- **Extrait du texte**:
------
André Nzapayeké : « La Centrafrique est dans une situation de conflit communautaire »
Le Premier ministre centrafricain André Nzapayeké fait le point sur les avancées réalisées par son pays au cours des derniers mois. Même si la situation sécuritaire demeure critique. Interview.
Jeune Afrique : Le gouvernement centrafricain de transition devra théoriquement se retirer en février 2015 pour laisser la place à un gouvernement élu. Quelles sont les difficultés structurelles auxquelles vous faites face, et les mesures que vous pensez pouvoir amorcer ?
André Nzapayeké : Nous avons trouvé un pays à l’administration inexistante, qui repose sur un système incroyable de prévarication des ressources. Les racines du mal sont profondes. Nous essayons d’identifier les problèmes, de les gérer peu à peu, et de faire en sorte qu’il n’y ait pas trop de résistance de l’administration contre la politique gouvernementale. Il faut essayer d’augmenter nos ressources intérieures, mais pour cela il faut réformer la gestion des finances publiques, pour que chaque centime entre enfin dans la caisse de l’État, qui perçoit très peu de recettes. L’administration doit cesser d’être au service d’un petit groupe. Et à cause de la situation sécuritaire, et des préparatifs des élections, la période n’est pas favorable aux investissements et importations. En parallèle, nous faisons face à des problèmes de décaissement : le retard des aides promises par la communauté internationale nous met en position difficile. En dépit de ces difficultés, les fonctionnaires sont payés. Et le FMI a approuvé notre programme, signe que le gouvernement a fait de gros efforts.
Les élections sont programmées pour février 2015. Pensez-vous avoir le temps de réformer, dans des délais si courts ?
Tout le monde sait que les problèmes de ce pays ne seront pas réglés durant cette transition, nous ne sommes pas dupes. Les autres continueront. On ne va pas se dire que notre mandat doit être prolongé : d’autres prendront la suite. Cette transition est une chance pour ce pays : c’est la première fois qu’un chef de gouvernement accède au pouvoir sans renverser personne…
Il est possible de se procurer une grenade pour moins d’un euro. La population n’est pas décidée à poser les armes. Comment espérez-vous ramener la sécurité ?
Nous avons déjà lancé cette initiative de désarmement volontaire, le 8 juin, première véritable action en ce sens depuis l’arrivée de la Séléka. La paix ne vient pas de l’étranger. Il n’y aura pas de sécurité sans que la population accepte cette idée. Nous sommes dans un pays extrêmement fragile, les gens ont tellement souffert. Tout le monde est sur les nerfs. Des stocks d’armes sont entrés dans ce pays depuis très longtemps. On a eu la rébellion de Jean-Pierre Bemba au nord de la RDC. Ce sont aussi ses armes qui continuent d’entrer, vendues à vil prix. Il faut que la population comprenne que ce ne sont pas des jouets, qu’il est inutile de se procurer des grenades, et l’amener à se couper des sources d’approvisionnement.
------
- **Données fournies**:
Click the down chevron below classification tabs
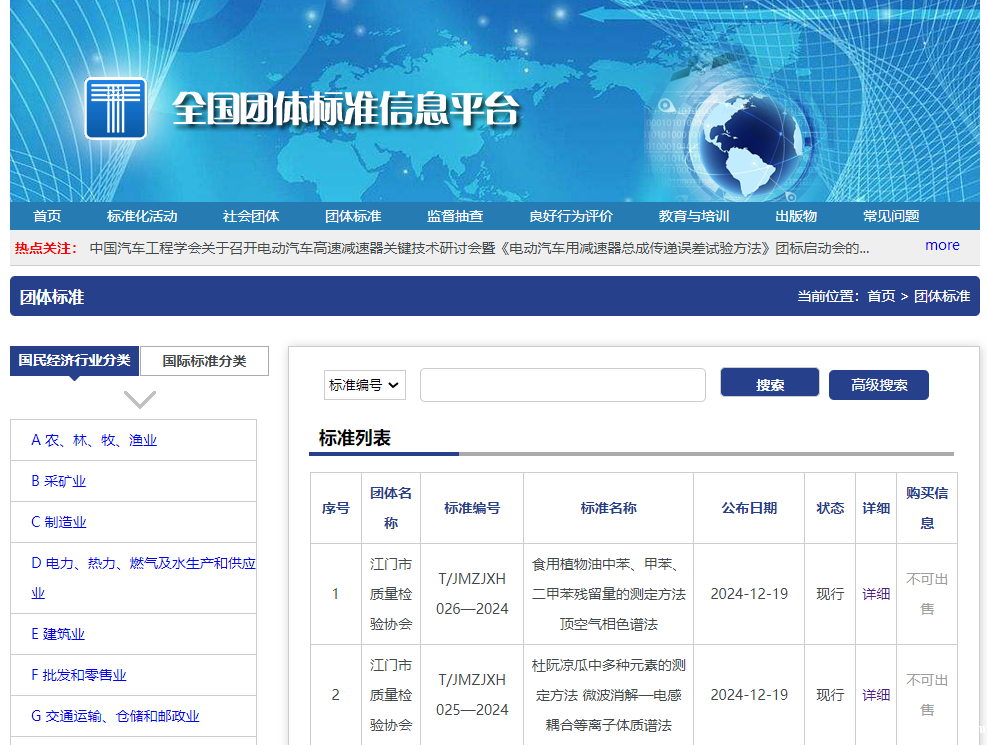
------
- **Exercice court**: Modifiez le passage de l'entretien avec André Nzapayeké allant de « Jeune Afrique : Le » jusqu'à « pouvoir amorcer ? » inclus, en y remplaçant « théoriquement » par « en principe ». Les données ne servent à rien ici.

- **Réponse rédigée**:
Jeune Afrique : Le gouvernement centrafricain de transition devra en principe se retirer en février 2015 pour laisser la place à un gouvernement élu. Quelles sont les difficultés structurelles auxquelles vous faites face, et les mesures que vous pensez pouvoir amorcer ?